Allen v. Kelly

Adams, P. J.:

I concur in so much of the opinion of Mr. Justice Williams as decides that the failure to issue an execution upon the surrogate’s decree and to have the same returned did not defeat the plaintiff’s right of action; "but I am constrained to dissent from his conclusion respecting the liability of the sureties for the moneys received by the general guardian upon the sale of the infant’s real estate.

Confessedly the proceedings for such sale were' irregular, and while, as between the infant and his general guardian, such irregularities might be waived by the former upon his reaching his majority, it is doubtful if his waiver would affect the liability of the sureties upon the guardian’s bond, their obligation being striptissimi juris. But however this may be, I do not think that a liability for moneys arising from a sale of the infant’s real estate was within the purview of the general guardian’s bond.
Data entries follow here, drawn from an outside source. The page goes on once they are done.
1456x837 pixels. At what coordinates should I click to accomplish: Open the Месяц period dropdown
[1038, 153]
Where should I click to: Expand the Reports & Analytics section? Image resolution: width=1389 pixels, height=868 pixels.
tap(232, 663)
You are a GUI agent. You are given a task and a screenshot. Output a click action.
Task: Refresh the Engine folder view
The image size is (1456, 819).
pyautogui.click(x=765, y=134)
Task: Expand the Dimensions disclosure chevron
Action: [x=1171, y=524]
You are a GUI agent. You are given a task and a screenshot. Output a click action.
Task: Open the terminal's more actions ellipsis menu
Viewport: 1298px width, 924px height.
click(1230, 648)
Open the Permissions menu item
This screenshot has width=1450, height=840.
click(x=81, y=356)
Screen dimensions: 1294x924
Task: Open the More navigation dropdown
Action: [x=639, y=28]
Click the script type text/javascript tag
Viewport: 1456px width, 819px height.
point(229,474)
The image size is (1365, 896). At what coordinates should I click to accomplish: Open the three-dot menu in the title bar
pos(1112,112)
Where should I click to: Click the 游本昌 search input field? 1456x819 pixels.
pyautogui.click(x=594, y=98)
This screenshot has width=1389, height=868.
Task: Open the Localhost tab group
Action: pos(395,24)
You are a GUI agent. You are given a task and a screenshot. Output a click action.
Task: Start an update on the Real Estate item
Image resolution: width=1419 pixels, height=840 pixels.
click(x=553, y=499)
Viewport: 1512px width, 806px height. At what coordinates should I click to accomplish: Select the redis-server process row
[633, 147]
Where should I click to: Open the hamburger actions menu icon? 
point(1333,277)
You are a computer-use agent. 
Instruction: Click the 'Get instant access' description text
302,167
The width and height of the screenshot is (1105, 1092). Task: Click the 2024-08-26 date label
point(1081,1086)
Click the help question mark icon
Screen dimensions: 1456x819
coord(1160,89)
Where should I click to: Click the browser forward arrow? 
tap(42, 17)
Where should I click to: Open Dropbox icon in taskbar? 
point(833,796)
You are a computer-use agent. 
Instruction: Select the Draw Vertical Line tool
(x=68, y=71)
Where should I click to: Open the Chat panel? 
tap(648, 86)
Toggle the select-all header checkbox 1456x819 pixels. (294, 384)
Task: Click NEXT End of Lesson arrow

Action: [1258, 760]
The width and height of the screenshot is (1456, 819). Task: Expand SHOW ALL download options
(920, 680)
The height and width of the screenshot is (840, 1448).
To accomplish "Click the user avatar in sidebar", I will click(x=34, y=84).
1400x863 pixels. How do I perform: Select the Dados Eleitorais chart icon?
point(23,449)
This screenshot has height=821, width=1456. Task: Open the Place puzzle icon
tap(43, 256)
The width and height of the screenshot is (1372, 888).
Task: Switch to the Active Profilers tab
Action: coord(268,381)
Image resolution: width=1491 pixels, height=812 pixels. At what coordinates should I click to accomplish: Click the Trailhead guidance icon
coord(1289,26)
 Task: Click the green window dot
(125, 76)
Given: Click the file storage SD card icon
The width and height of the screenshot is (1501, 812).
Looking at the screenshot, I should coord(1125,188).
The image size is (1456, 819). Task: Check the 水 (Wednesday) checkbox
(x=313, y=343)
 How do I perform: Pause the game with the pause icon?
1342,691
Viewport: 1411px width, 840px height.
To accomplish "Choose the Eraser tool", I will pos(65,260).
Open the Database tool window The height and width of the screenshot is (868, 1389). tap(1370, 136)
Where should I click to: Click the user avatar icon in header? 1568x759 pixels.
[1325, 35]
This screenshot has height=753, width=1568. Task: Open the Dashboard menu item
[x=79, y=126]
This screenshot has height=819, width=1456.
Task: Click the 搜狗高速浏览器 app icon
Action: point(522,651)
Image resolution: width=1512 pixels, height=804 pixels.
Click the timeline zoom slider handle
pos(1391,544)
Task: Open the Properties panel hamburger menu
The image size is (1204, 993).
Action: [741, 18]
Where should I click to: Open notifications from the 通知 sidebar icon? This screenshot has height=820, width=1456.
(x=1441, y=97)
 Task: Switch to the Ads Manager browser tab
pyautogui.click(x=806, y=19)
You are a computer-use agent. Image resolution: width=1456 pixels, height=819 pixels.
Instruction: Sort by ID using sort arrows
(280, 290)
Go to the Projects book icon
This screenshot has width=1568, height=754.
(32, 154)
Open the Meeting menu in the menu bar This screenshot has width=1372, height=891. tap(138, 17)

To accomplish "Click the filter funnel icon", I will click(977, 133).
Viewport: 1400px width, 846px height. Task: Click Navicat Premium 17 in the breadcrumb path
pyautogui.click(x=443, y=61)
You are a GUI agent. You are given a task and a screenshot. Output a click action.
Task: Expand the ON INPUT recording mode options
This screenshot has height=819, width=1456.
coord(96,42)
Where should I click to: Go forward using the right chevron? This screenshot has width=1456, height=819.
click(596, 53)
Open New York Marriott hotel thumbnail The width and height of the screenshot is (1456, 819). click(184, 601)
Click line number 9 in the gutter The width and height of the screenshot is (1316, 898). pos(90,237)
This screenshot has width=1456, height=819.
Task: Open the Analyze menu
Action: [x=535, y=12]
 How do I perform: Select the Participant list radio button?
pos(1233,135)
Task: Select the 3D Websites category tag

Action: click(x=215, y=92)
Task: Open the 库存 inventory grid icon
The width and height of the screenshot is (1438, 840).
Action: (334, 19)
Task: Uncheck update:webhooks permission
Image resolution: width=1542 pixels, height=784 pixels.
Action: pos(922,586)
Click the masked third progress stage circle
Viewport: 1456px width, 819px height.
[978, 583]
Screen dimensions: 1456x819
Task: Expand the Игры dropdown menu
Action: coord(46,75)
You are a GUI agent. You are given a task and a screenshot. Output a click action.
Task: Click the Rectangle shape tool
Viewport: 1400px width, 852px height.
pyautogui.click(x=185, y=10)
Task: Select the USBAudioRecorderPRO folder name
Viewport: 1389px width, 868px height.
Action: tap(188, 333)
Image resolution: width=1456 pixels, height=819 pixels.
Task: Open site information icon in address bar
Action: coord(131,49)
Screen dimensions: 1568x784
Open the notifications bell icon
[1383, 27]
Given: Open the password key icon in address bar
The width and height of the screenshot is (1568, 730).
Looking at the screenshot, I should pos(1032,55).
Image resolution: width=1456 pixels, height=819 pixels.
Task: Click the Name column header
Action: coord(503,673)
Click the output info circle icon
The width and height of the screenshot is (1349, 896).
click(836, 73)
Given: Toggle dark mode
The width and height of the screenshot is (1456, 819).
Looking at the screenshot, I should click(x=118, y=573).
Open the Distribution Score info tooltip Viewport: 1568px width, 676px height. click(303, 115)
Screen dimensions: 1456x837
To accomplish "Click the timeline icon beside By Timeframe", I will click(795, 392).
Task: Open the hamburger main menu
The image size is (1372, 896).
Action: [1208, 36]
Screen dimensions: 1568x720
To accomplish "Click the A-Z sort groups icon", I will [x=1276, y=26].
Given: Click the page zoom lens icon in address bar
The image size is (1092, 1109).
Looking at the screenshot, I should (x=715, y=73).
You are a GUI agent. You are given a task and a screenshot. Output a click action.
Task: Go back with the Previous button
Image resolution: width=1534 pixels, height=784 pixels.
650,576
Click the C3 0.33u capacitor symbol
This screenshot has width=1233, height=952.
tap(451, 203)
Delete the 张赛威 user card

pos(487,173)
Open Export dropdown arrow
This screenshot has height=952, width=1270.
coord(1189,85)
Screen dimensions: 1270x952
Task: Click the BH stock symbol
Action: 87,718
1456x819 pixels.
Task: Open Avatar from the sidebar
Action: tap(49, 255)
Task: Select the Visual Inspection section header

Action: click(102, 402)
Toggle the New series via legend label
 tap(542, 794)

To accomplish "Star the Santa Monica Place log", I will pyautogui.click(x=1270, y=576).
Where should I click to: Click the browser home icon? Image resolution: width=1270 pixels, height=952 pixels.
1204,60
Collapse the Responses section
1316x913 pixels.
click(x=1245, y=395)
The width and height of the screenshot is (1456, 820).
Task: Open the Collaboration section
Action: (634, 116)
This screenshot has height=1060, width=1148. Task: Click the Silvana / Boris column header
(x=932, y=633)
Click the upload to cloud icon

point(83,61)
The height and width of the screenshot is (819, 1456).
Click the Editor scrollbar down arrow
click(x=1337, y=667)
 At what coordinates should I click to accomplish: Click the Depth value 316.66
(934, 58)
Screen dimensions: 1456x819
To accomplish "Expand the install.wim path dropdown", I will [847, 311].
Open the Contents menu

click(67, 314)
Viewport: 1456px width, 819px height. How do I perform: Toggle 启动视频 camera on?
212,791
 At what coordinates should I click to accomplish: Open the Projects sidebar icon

A proceeding for the sale of an infant’s real estate is statutory, and one in which all the requirements of the statute should be literally observed. One of such requirements is that a special guardian *463of the infant must be appointed, and that such special guardian must file a bond, conditioned for the paying over, investing of and accounting for all moneys received by him in the proceeding (Code Civ. Proc. §§ 2351, 2352), which moneys are to be deemed real property and are to be invested for the benefit of the infant, under the direction of the court, whose ward the infant is. (Code Civ. Proc. §§ 2359, 2360, 2361.) Thus it will be seen that the general guardian has nothing to do with a proceeding of this nature, and is not entitled to receive the moneys arising therefrom. It would seem to follow, therefore, that the ordinary bond of such a guardian does not embrace the receipt and disposition of moneys arising from the sale of the real estate of his ward; and this, as I understand it, is the rule laid down by the adjudicated cases. (Muir v. Wilson, 1 Hopk. Ch. 512; Cook v. Lee, 6 Paige, 160.)

Such being the rule, I think it equally well settled that, whatever the liability of the general guardian may be, as between himself and his ward, he cannot, enlarge the obligation of his sureties by receiving and charging himself with moneys which he had no legal right to receive and for which a special bond should have been given. (Johnson v. Chamberlain, 18 App. Div. 495 ; S. C., 46 N. Y. Supp. 132, 135; Lyman v. Conkey, 1 Metc. 317 Williams v. Morton, 38 Maine, 47.)

If these views prevail, a new trial must still be had for the purpose of correcting the error of the trial court in dismissing the plaintifPs complaint as to the smaller of the two items which go to make up his claim.

McLennan and Spring, JJ., concurred.

Judgment reversed and new trial ordered, with costs to the appellant to abide event.